Ясаки был другим. Не таким, как Хасан и Стив. Если дело, действительно, не в дайнах, а в чем-то, доставшемся от рождения, то сто лет назад привлечь его внимание Заноза мог ровно с тем же результатом, с каким умудрился на свою голову вызвать интерес ратуна. Ясаки этого и не скрывал, хоть и признал, что добиться результата тогда стало бы ошибкой. Даже процитировал то ли буддистскую, то ли синтоистскую поговорку, мол, проклят тот, кому удается все задуманное.
Злой дух, фигли. Чего от него ждать хорошего? И все равно он был классным, с ним было интересно.
И он понравился тийрмастеру.
Ясаки. Беспощадный как смерть и равнодушный, как кусок камня.
Ну, то есть… обычно, равнодушный. В нормальных обстоятельствах. Без ненормальных упырей рядом, которым вывести из себя кусок камня — как два байта переслать. Это Турок неуязвим, а до Ясаки можно добраться.

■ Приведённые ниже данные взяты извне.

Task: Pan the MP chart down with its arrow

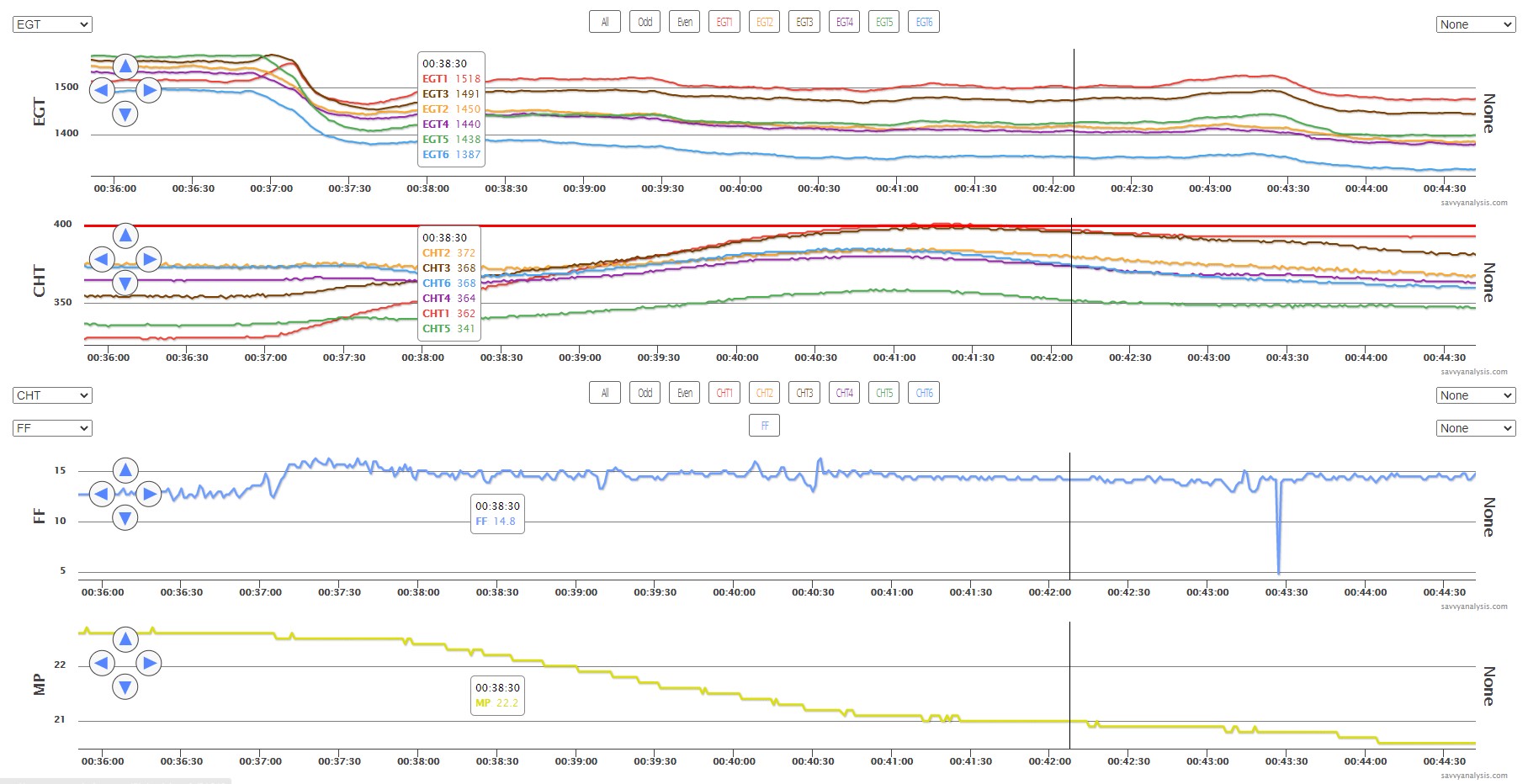Action: (125, 687)
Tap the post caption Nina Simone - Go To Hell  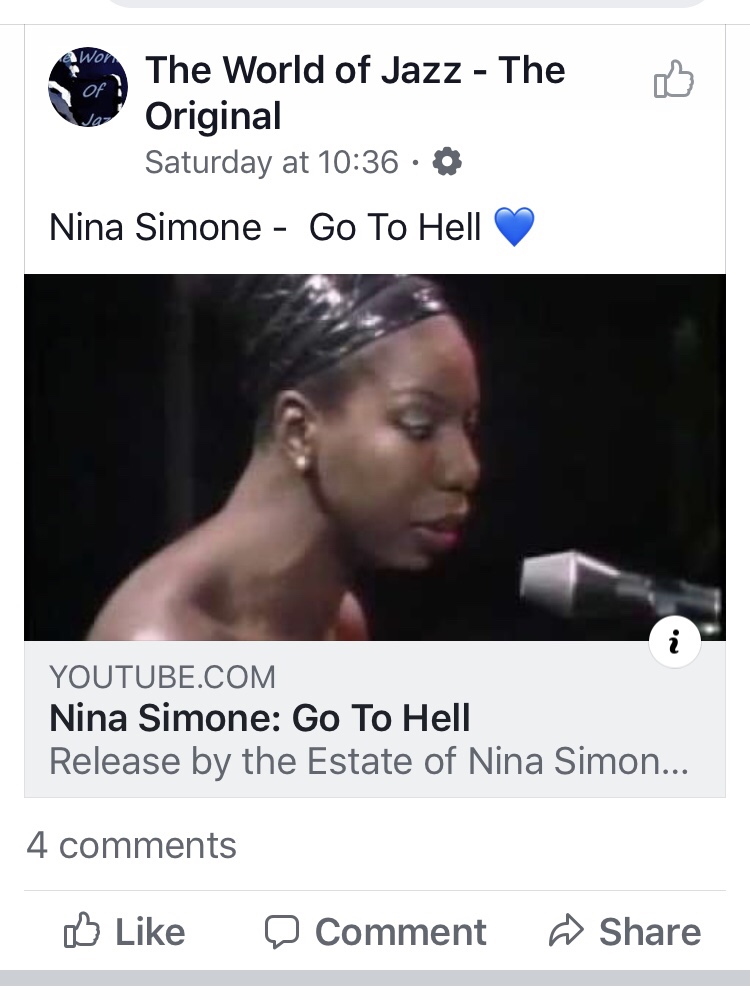click(x=265, y=228)
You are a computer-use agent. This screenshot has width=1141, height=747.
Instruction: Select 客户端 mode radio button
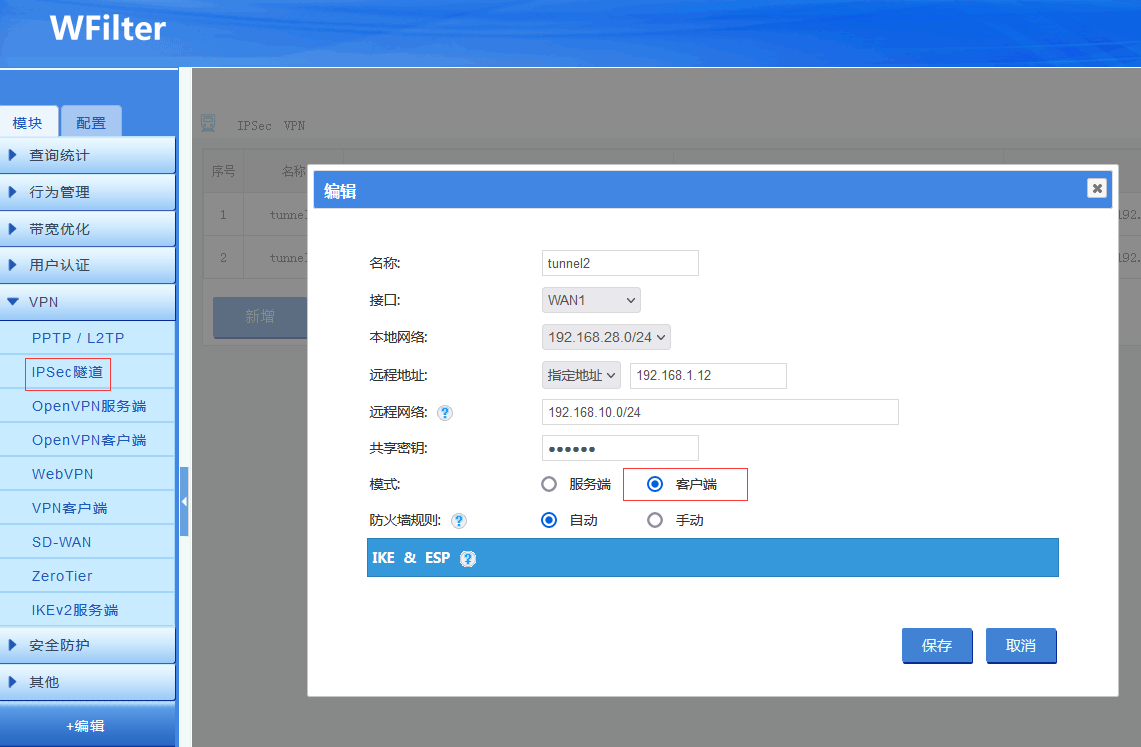pos(655,484)
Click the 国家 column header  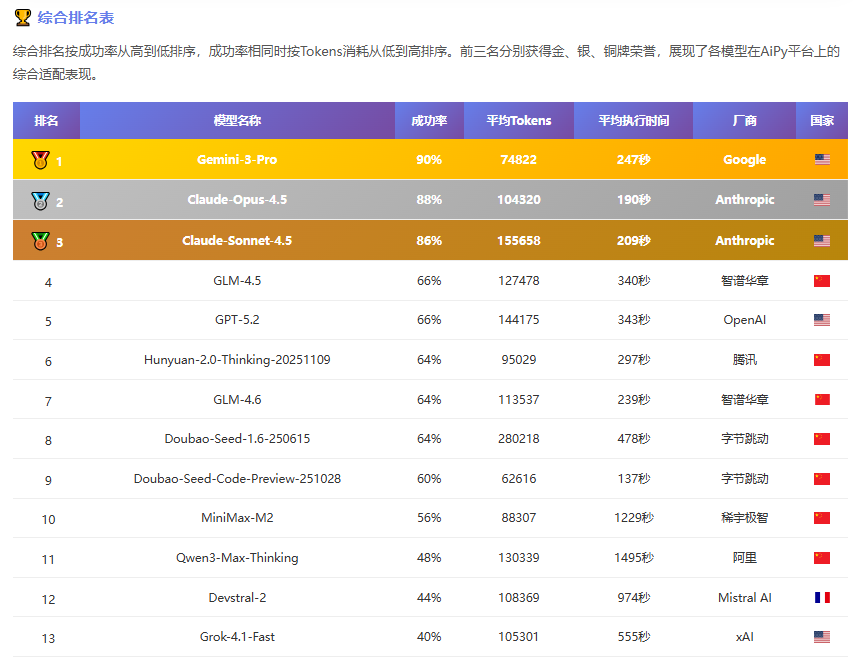click(822, 121)
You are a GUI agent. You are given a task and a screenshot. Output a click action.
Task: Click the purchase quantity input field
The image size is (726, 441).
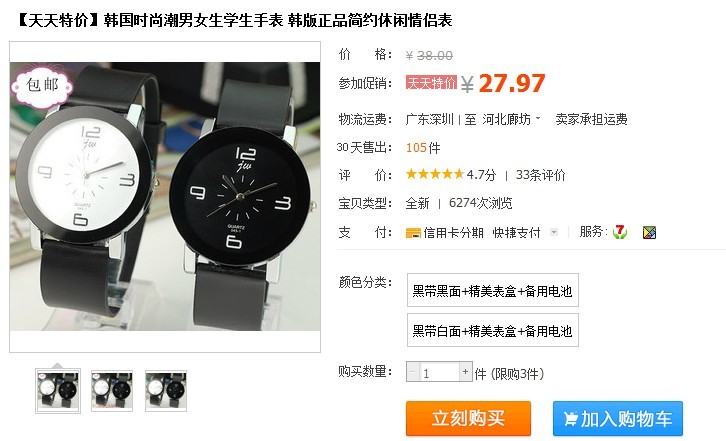click(x=439, y=372)
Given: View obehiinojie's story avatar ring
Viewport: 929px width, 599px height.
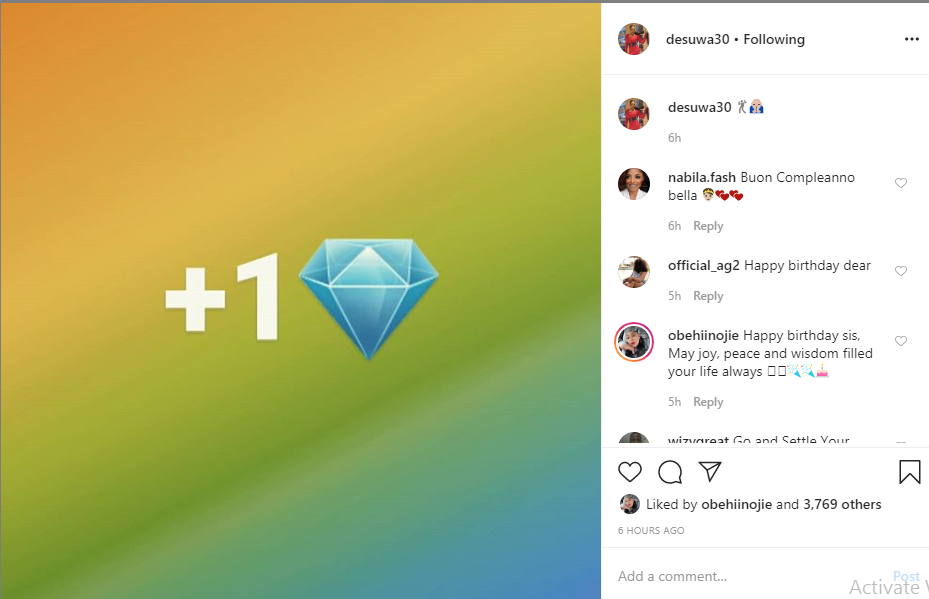Looking at the screenshot, I should point(634,342).
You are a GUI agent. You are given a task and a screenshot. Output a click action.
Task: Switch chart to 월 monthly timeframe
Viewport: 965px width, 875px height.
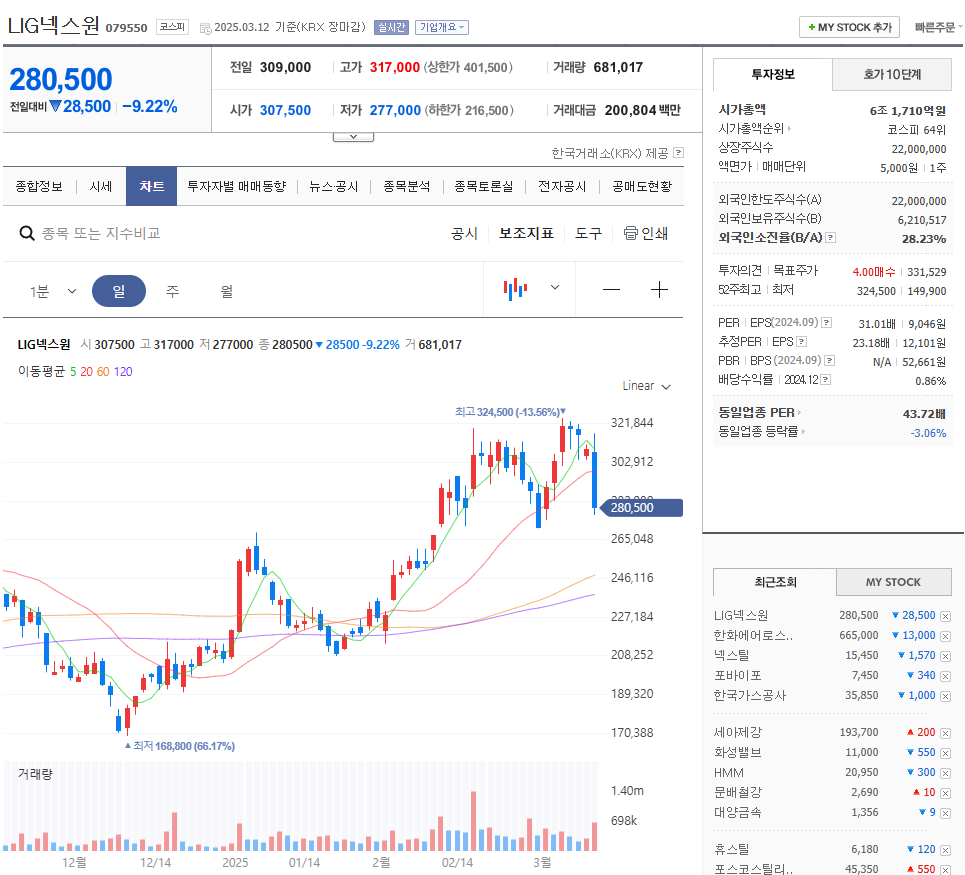point(225,289)
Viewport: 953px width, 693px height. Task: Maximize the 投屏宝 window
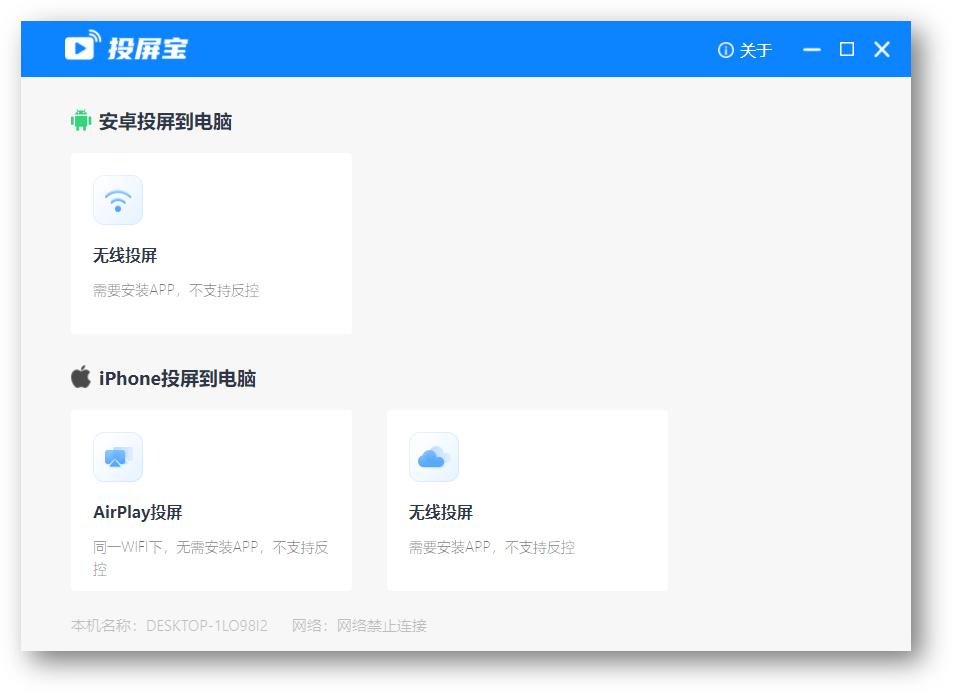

Не сказать, чтоб Заноза специально что-то делал, но они давно не виделись, и Ясаки не ожидал встречи в аэропорту, так что самурайская сдержанность дала трещину с первых минут пребывания в Алаатире. А Алаа тоже не приходится сильно стараться, чтобы видеть сквозь чужую броню. Короче, все сложилось лучше, чем могло. Заноза привез в резиденцию не очень злого духа, Алаа что-то там свое разглядел и одобрил, Ясаки две трети сказанного тийрмастером не понял, но оставшуюся треть счел удовлетворительной.